◆ **WHAT IS EXPECTED**:
Please render the listing below as a Markdown table with two columns, Row and Listing line, giving each non-blank line its own numbered row and leaving out blank lines.

◆ **RECORDS FOR PROCESSING**:
━━━━━━━━━━━━━━━━

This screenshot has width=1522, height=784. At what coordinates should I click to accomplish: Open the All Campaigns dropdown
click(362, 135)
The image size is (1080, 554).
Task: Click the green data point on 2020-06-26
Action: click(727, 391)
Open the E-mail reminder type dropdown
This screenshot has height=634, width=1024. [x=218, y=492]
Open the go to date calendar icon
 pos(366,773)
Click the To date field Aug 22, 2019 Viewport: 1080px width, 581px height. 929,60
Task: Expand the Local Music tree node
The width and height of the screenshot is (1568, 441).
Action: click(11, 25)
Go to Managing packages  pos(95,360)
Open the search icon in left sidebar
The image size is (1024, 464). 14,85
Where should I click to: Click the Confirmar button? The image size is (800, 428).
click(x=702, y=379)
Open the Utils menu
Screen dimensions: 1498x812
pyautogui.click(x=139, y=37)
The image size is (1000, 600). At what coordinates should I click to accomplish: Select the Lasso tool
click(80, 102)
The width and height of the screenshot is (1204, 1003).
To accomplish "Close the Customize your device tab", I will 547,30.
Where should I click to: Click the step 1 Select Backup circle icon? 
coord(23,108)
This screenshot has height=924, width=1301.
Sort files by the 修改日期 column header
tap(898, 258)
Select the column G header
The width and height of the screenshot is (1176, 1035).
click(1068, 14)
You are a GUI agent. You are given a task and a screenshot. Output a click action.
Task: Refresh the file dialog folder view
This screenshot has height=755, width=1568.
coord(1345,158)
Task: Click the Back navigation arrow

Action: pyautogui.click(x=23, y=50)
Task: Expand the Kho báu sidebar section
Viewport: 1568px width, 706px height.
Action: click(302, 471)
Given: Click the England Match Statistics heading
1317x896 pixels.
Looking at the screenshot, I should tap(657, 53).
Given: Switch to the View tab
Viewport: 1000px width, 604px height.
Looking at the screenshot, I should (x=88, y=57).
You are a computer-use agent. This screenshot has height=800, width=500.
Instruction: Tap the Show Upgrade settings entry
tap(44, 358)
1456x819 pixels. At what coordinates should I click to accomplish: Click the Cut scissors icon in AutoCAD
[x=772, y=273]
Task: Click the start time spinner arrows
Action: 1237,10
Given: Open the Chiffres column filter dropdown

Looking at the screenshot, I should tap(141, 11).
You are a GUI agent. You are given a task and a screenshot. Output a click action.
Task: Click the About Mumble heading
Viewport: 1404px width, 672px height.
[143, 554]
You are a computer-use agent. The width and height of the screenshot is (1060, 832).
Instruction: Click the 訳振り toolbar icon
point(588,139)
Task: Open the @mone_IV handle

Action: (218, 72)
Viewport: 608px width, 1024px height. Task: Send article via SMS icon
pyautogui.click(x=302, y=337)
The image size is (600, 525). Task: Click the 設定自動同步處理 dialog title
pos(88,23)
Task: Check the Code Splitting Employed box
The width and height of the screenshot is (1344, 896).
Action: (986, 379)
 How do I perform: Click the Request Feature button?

━━━━━━━━━━━━━━━━

◆ **EXERCISE RESPONSE**:
| Row | Listing line |
|---|---|
| 1 | This screenshot has width=1522, height=784. At what coordinates should I click to accomplish: Open the All Campaigns dropdown |
| 2 | click(362, 135) |
| 3 | The image size is (1080, 554). |
| 4 | Task: Click the green data point on 2020-06-26 |
| 5 | Action: click(727, 391) |
| 6 | Open the E-mail reminder type dropdown |
| 7 | This screenshot has height=634, width=1024. [x=218, y=492] |
| 8 | Open the go to date calendar icon |
| 9 |  pos(366,773) |
| 10 | Click the To date field Aug 22, 2019 Viewport: 1080px width, 581px height. 929,60 |
| 11 | Task: Expand the Local Music tree node |
| 12 | The width and height of the screenshot is (1568, 441). |
| 13 | Action: click(11, 25) |
| 14 | Go to Managing packages  pos(95,360) |
| 15 | Open the search icon in left sidebar |
| 16 | The image size is (1024, 464). 14,85 |
| 17 | Where should I click to: Click the Confirmar button? The image size is (800, 428). |
| 18 | click(x=702, y=379) |
| 19 | Open the Utils menu |
| 20 | Screen dimensions: 1498x812 |
| 21 | pyautogui.click(x=139, y=37) |
| 22 | The image size is (1000, 600). At what coordinates should I click to accomplish: Select the Lasso tool |
| 23 | click(80, 102) |
| 24 | The width and height of the screenshot is (1204, 1003). |
| 25 | To accomplish "Close the Customize your device tab", I will 547,30. |
| 26 | Where should I click to: Click the step 1 Select Backup circle icon?  |
| 27 | coord(23,108) |
| 28 | This screenshot has height=924, width=1301. |
| 29 | Sort files by the 修改日期 column header |
| 30 | tap(898, 258) |
| 31 | Select the column G header |
| 32 | The width and height of the screenshot is (1176, 1035). |
| 33 | click(1068, 14) |
| 34 | You are a GUI agent. You are given a task and a screenshot. Output a click action. |
| 35 | Task: Refresh the file dialog folder view |
| 36 | This screenshot has height=755, width=1568. |
| 37 | coord(1345,158) |
| 38 | Task: Click the Back navigation arrow |
| 39 | Action: pyautogui.click(x=23, y=50) |
| 40 | Task: Expand the Kho báu sidebar section |
| 41 | Viewport: 1568px width, 706px height. |
| 42 | Action: click(302, 471) |
| 43 | Given: Click the England Match Statistics heading |
| 44 | 1317x896 pixels. |
| 45 | Looking at the screenshot, I should tap(657, 53). |
| 46 | Given: Switch to the View tab |
| 47 | Viewport: 1000px width, 604px height. |
| 48 | Looking at the screenshot, I should (x=88, y=57). |
| 49 | You are a computer-use agent. This screenshot has height=800, width=500. |
| 50 | Instruction: Tap the Show Upgrade settings entry |
| 51 | tap(44, 358) |
| 52 | 1456x819 pixels. At what coordinates should I click to accomplish: Click the Cut scissors icon in AutoCAD |
| 53 | [x=772, y=273] |
| 54 | Task: Click the start time spinner arrows |
| 55 | Action: 1237,10 |
| 56 | Given: Open the Chiffres column filter dropdown |
| 57 | Looking at the screenshot, I should tap(141, 11). |
| 58 | You are a GUI agent. You are given a task and a screenshot. Output a click action. |
| 59 | Task: Click the About Mumble heading |
| 60 | Viewport: 1404px width, 672px height. |
| 61 | [143, 554] |
| 62 | You are a computer-use agent. The width and height of the screenshot is (1060, 832). |
| 63 | Instruction: Click the 訳振り toolbar icon |
| 64 | point(588,139) |
| 65 | Task: Open the @mone_IV handle |
| 66 | Action: (218, 72) |
| 67 | Viewport: 608px width, 1024px height. Task: Send article via SMS icon |
| 68 | pyautogui.click(x=302, y=337) |
| 69 | The image size is (600, 525). Task: Click the 設定自動同步處理 dialog title |
| 70 | pos(88,23) |
| 71 | Task: Check the Code Splitting Employed box |
| 72 | The width and height of the screenshot is (1344, 896). |
| 73 | Action: (986, 379) |
| 74 |  How do I perform: Click the Request Feature button? |